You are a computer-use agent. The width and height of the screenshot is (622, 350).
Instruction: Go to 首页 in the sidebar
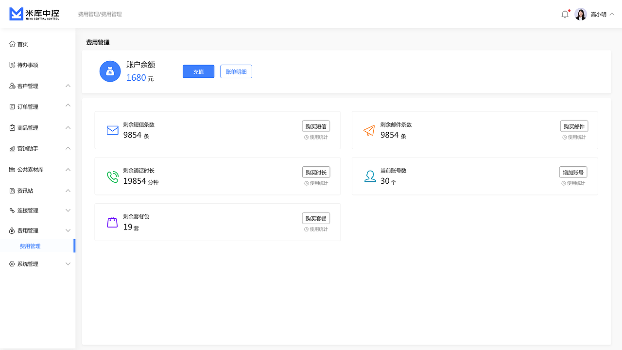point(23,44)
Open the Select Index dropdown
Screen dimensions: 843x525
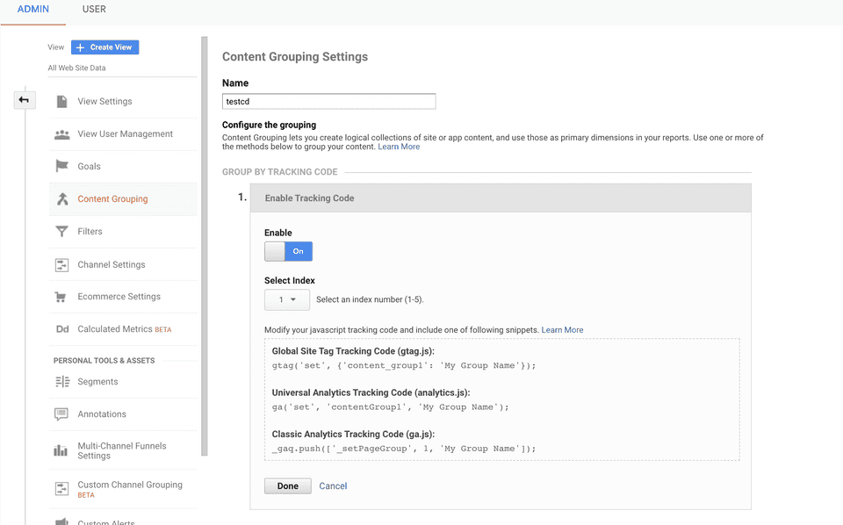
^^^^
Each record above should be repeated exactly, please, without pictures.

You are a computer-use agent. The width and height of the screenshot is (622, 350).
Instruction: Go to 首页 in the sidebar
point(23,44)
Open the Select Index dropdown
Screen dimensions: 843x525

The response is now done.